PROBLEM:
Starting with the first line of the data that follows, transcribe every line verbatim until the line containing "Like Dr Kate" has been transcribed.

DATA RECORDS:
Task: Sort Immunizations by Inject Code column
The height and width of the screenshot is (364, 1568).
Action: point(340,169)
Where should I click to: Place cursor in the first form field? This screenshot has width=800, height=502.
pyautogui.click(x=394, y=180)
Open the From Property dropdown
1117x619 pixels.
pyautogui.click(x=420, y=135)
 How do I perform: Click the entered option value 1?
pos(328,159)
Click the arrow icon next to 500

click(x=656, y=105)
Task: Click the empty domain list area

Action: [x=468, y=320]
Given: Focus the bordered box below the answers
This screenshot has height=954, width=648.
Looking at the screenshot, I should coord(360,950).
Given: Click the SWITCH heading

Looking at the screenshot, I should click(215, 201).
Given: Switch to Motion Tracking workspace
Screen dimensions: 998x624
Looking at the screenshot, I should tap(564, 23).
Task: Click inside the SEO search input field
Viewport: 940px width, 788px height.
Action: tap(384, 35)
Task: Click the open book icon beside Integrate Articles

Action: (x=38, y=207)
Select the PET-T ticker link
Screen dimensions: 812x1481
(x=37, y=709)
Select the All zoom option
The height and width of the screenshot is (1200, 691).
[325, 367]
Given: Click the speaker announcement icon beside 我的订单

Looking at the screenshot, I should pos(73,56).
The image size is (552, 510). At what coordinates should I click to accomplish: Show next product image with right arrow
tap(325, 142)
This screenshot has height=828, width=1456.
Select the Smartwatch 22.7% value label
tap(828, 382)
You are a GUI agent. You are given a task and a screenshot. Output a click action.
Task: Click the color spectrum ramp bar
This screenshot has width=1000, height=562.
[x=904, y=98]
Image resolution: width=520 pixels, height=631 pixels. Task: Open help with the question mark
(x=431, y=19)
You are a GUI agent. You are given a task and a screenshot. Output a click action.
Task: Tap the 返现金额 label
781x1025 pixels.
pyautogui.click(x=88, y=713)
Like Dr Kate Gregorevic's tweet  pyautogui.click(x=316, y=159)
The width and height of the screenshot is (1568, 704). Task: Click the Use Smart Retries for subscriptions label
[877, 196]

COMPLETED TASK:
Task: Sort Immunizations by Inject Code column
The height and width of the screenshot is (364, 1568).
Action: point(340,169)
Where should I click to: Place cursor in the first form field? This screenshot has width=800, height=502.
pyautogui.click(x=394, y=180)
Open the From Property dropdown
1117x619 pixels.
pyautogui.click(x=420, y=135)
 How do I perform: Click the entered option value 1?
pos(328,159)
Click the arrow icon next to 500

click(x=656, y=105)
Task: Click the empty domain list area

Action: [x=468, y=320]
Given: Focus the bordered box below the answers
This screenshot has height=954, width=648.
Looking at the screenshot, I should coord(360,950).
Given: Click the SWITCH heading

Looking at the screenshot, I should click(215, 201).
Given: Switch to Motion Tracking workspace
Screen dimensions: 998x624
Looking at the screenshot, I should tap(564, 23).
Task: Click inside the SEO search input field
Viewport: 940px width, 788px height.
Action: tap(384, 35)
Task: Click the open book icon beside Integrate Articles

Action: (x=38, y=207)
Select the PET-T ticker link
Screen dimensions: 812x1481
(x=37, y=709)
Select the All zoom option
The height and width of the screenshot is (1200, 691).
[325, 367]
Given: Click the speaker announcement icon beside 我的订单

Looking at the screenshot, I should pos(73,56).
The image size is (552, 510). At what coordinates should I click to accomplish: Show next product image with right arrow
tap(325, 142)
This screenshot has height=828, width=1456.
Select the Smartwatch 22.7% value label
tap(828, 382)
You are a GUI agent. You are given a task and a screenshot. Output a click action.
Task: Click the color spectrum ramp bar
This screenshot has width=1000, height=562.
[x=904, y=98]
Image resolution: width=520 pixels, height=631 pixels. Task: Open help with the question mark
(x=431, y=19)
You are a GUI agent. You are given a task and a screenshot. Output a click action.
Task: Tap the 返现金额 label
781x1025 pixels.
pyautogui.click(x=88, y=713)
Like Dr Kate Gregorevic's tweet  pyautogui.click(x=316, y=159)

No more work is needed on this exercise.